原文抜粋:
# # # # # # #

ナチ政権下のドイツでは、「遺伝病子孫予防法Gesetz zur Verhütung erbkranken Nachwuchses」と称された断種法のもと、30 万人以上の男女が本人の意思にかかわりなく断種手術を受けさせられた。同法律のもとで断種された被害者は、子どもを持つ可能性を強制的に奪われただけでなく、後遺症に苦しめられるなど、生涯にわたって続く被害を受けた。さらに、ナチ政権によって貼られた「遺伝的に低価値」「劣等」というレッテルにより、被害者は1945 年以降も精神的に抑圧され続けた1

こうした被害にもかかわらず、強制断種被害者は、1980 年代まで補償金受給の対象外とされてきた。後述するように、強制断種被害者への補償が最初に行われるのは、1980 年の一時金支給開始によってようやくである。戦後西ドイツにおいては、ナチ犯罪の被害者に対する補償制度が1950 年代から整えられ始めたが、その一方で、補償の枠組みに含まれない「忘れられた犠牲者」と呼ばれる被害者集団も存在した。強制断種被害者も、この「忘れられた犠牲者」の中に含まれる。

では、彼らはなぜ、戦後30 年以上補償対象に含まれなかったのだろうか。本稿では、ドイツにおける強制断種被害者に対する戦後補償の変遷を明らかにすることで、優生学に基づく断種が戦後ドイツにおいてどのように位置づけられたのか、そしてその被害者が戦後ドイツ社会の中でどのように扱われたのかを検討したい。

# # # # # # #

提供データ:
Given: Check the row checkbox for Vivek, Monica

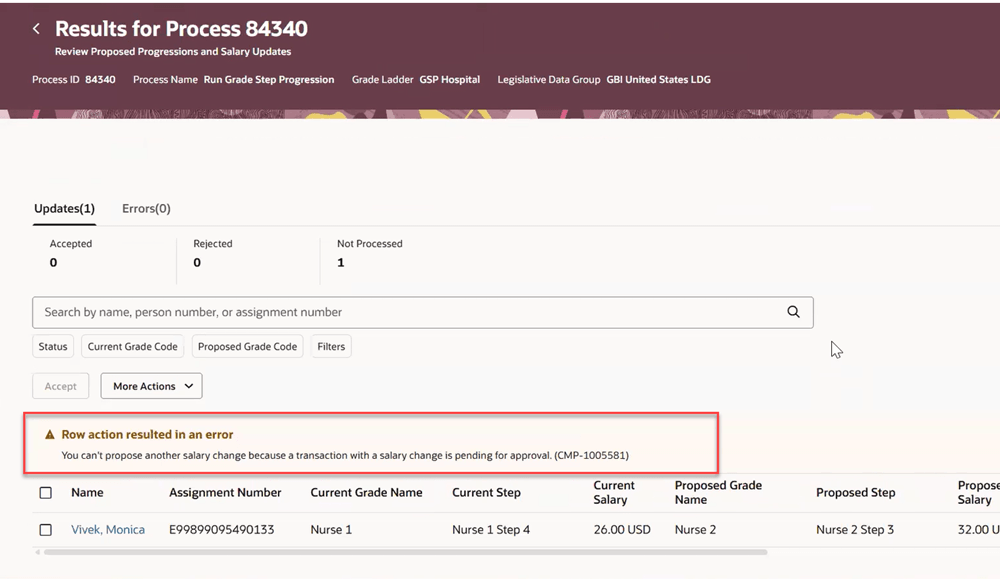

# # # # # # #

課題:
原文抜粋でかぎかっこ「」に囲まれた語句を、重複を除いてすべて書き出してください。

解答:
- 遺伝病子孫予防法Gesetz zur Verhütung erbkranken Nachwuchses
- 遺伝的に低価値
- 劣等
- 忘れられた犠牲者